A new study has revealed that vibrations in the inner ear continue even after a sound has ended, perhaps serving as a kind of mechanical memory of recent sounds.
In addition to contributing to the understanding of the complex process of sound perception, the results may shed light on other fascinating aspects of the auditory system, such as why some gaps between sounds are too brief to be perceived by the human ear.
The inner ear contains a structure called the cochlea that serves as the organ of hearing. The cochlea is a coiled, fluid filled structure that contains a "basilar" membrane and associated "hair cells".
Essentially, sound-evoked vibrations of the basilar membrane are sensed by the hair cells, which in turn convey auditory information to the nervous system. Some hair cells respond to basilar membrane vibrations by producing forces that increase hearing sensitivity and frequency selectivity through mechanisms that are not completely understood.
"Because hair cell force production is initiated by the acoustic stimulus, it was assumed to end when the stimulus was removed," says senior study author, Dr. Alfred L. Nuttall from the Oregon Hearing Research Center. "However, there is evidence that some tones produce vibrations that continue even after the end of the stimulus."
Using anaesthetized guinea pigs, Dr. Nuttall and colleagues recorded basilar membrane motion and hair cell related potentials in response to various sounds.
They observed that after-vibrations were dependent on the magnitude and frequency of the sound stimuli and that even minor hearing loss elicited a profound reduction in after-vibrations.
"The after-vibrations appear to be driven by sustained force production in the inner ear - a form of short-term memory of past stimulations," says Dr. Nuttall.
"It is important to point out that although our findings clearly document the existence of after-vibrations, further work is needed to elucidate the underlying mechanism."

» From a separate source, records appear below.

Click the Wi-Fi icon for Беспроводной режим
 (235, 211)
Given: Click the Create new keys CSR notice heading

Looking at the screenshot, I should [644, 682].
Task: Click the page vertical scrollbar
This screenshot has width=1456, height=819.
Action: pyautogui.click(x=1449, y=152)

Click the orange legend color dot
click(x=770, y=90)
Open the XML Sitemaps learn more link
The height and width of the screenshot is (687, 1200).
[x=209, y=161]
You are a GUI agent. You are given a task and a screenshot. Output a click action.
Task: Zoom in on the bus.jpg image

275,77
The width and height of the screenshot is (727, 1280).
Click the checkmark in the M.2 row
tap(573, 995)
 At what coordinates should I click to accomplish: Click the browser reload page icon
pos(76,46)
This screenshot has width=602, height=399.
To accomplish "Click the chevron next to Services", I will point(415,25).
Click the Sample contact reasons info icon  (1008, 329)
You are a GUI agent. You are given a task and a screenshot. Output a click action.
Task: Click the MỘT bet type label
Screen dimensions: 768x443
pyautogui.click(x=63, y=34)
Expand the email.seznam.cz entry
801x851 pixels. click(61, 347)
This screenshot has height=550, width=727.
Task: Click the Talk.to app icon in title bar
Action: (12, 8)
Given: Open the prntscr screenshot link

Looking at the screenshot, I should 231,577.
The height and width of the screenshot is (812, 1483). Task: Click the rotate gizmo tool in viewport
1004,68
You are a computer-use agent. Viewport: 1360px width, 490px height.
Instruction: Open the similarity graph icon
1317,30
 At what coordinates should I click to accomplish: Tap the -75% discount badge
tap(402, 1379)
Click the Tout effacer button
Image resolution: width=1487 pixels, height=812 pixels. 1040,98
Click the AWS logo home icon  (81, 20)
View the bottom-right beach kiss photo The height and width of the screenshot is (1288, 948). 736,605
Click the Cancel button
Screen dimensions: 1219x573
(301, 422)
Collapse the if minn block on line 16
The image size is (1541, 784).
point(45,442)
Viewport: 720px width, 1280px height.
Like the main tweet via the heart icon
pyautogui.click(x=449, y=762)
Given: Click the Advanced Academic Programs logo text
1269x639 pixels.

The authors also discuss the potential relevance of after-vibrations for sound perception.
"The ability to detect brief gaps in an ongoing stimulus is critical for speech recognition; gaps need to be longer than a minimal interval to be perceived," explains Dr. Nutall.
"To the extent that after-vibrations excite the auditory nerve fibers, they may explain part of the difficulty in detecting such gaps."
The study is published by Cell Press in the April 5th issue of Biophysical Journal.